香南市の板倉工法の民家、梅雨前に、何とか上棟しました。
板倉工法は、壁を落とし込みながら組み立てるので、手間と時間がかかりますが、シンプルに、木だけで壁を作るので、職人には、やりがいがあります。性能表示をすると、高気密、高断熱の、断熱材の箱の家のような家には、数字的優位性は無いかもしれませんが、木だけで作る家は、なんと心地よい事かと改めて感じます。建て込みはハードですが、やりがいは感じています。
最初は窓も無く、要塞のようですが、後から窓を開けて行きます。ただ今回の、はねあげ屋根のような場合、建て込みながら、造作をして行く事になり、改善が必要だと感じました。
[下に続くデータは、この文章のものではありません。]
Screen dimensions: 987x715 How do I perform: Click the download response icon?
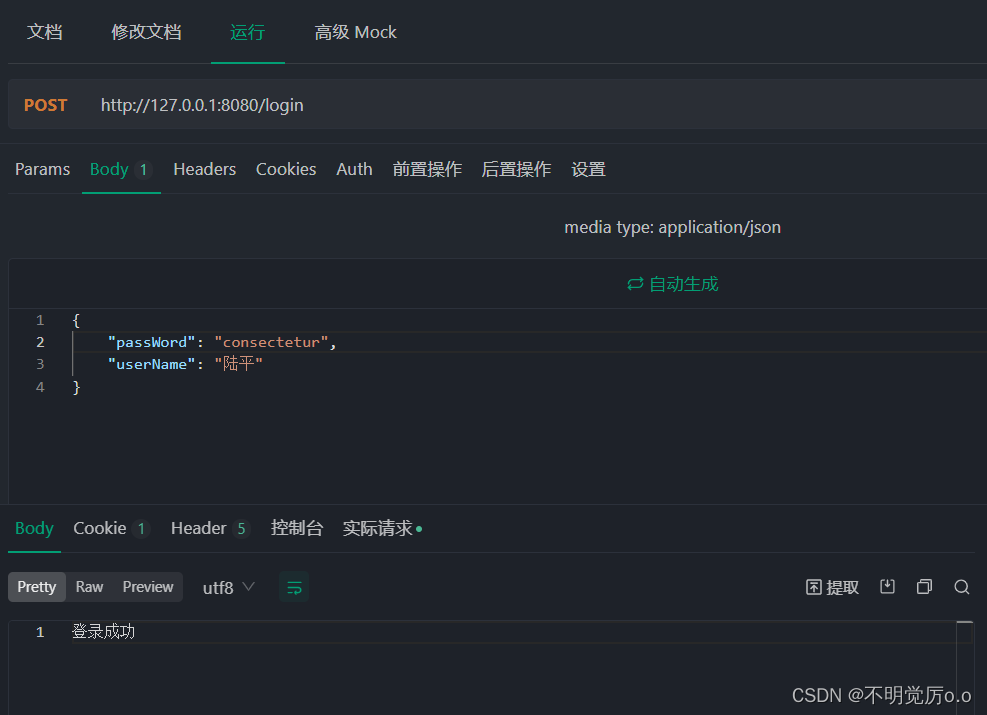(x=887, y=587)
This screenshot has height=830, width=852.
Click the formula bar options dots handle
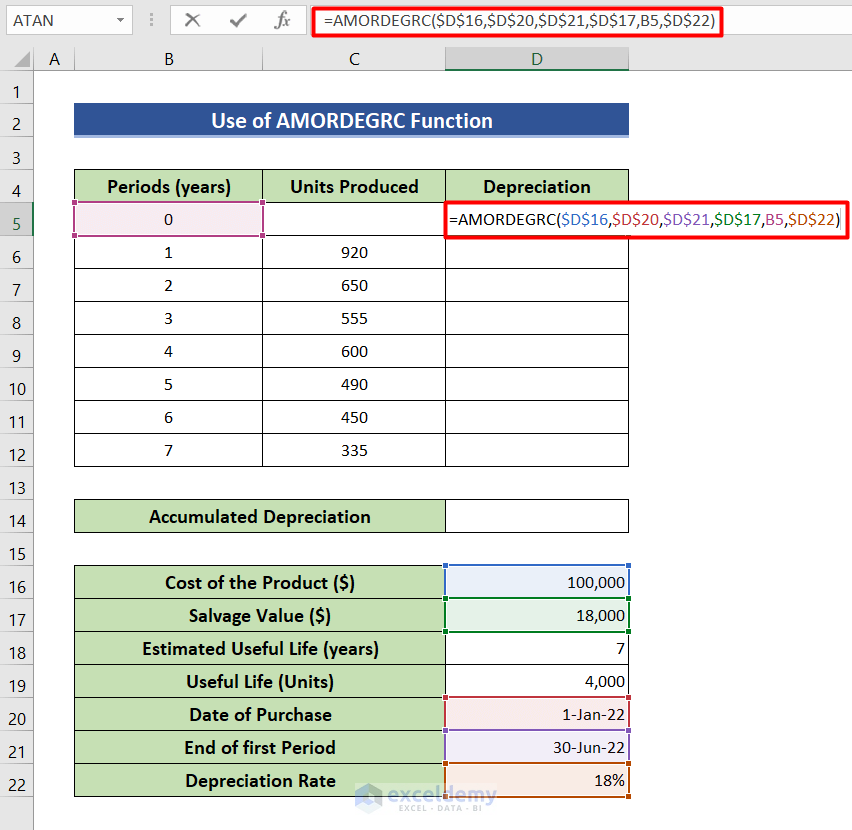click(x=152, y=21)

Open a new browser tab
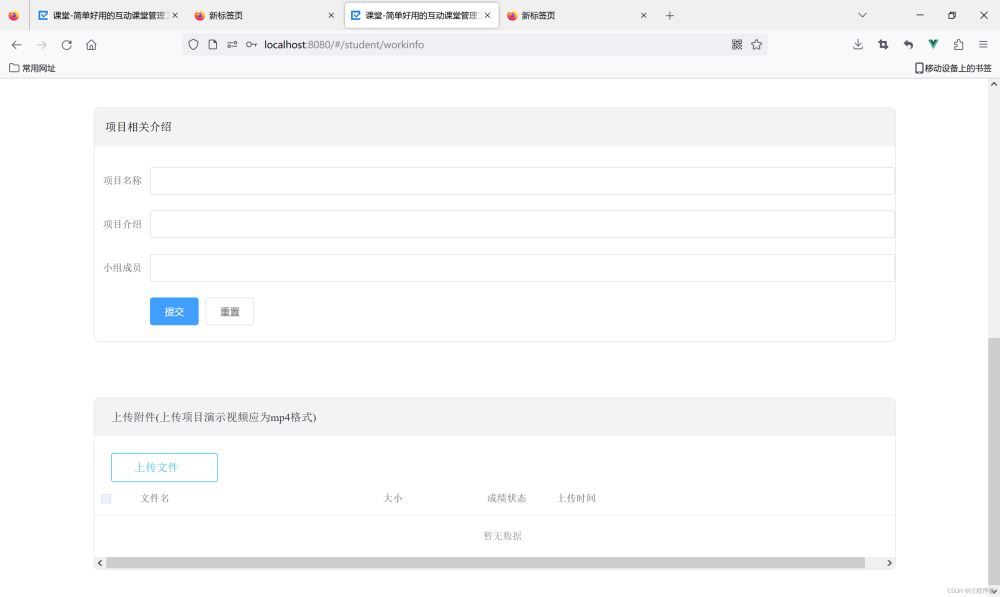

この落とし込みの板の上に、厚い杉板の、縦木ずりを打ち、その上にシートを張り、杉のラス板を張り、フェルトを張って、漆喰を塗り仕上げます。杉の板が断熱材を兼ね、屋根、床も30ミリの杉の、ほん実の板で覆われます。屋根板を張っただけで、涼しい風が吹き始めたのには、改めて杉の可能性の高さを感じました。この家に使う、本実板だけで、160坪。その他にも多量の杉を使います。こんな贅沢をしても、メーカーハウスと変わらないか、少し安いとは。なんで高知県の人が、メーカーハウスの家を多く建てるのか、不思議と言うより、あきれます。それに、なんと高知県の人が家を建てる時、県産材を使うと補助金も出るのです。今、本当の木造の家を建てるには、良い時代です。使って良い、多量の木のストックが山にある、こんな時代は今まで無かったのではないかと思います。補助金まで出して、木の家を建てようと、官公庁が言う時代に、何故30年前後で壊すを前提に作られる、建材の家を建てるのか、私には理解できません。戦後の木造建築が、最低限の素材で作られた時代が長く、木造=貧しい建築となったのかもしれないが。新しい物が良いと言う風潮は、木材=古臭いと感じるようになったのかも知れません。しかし今、木造住宅は、環境負荷も少なく、人の体にダメージを与えるガス等の問題も無く、持続可能な建築として、最先端の環境性能を持っています。神戸の震災の時、高知の大工の建てた家は、一軒も倒壊しなかったという事からも、手抜き工事さえなければ、十分に震災に耐えられる住宅だと言えると思います。木は製材するより、丸太のまま使った方が強度があります。丸太の家は、木造の中でも最強の強さを持つ事は、疑う余地が無い。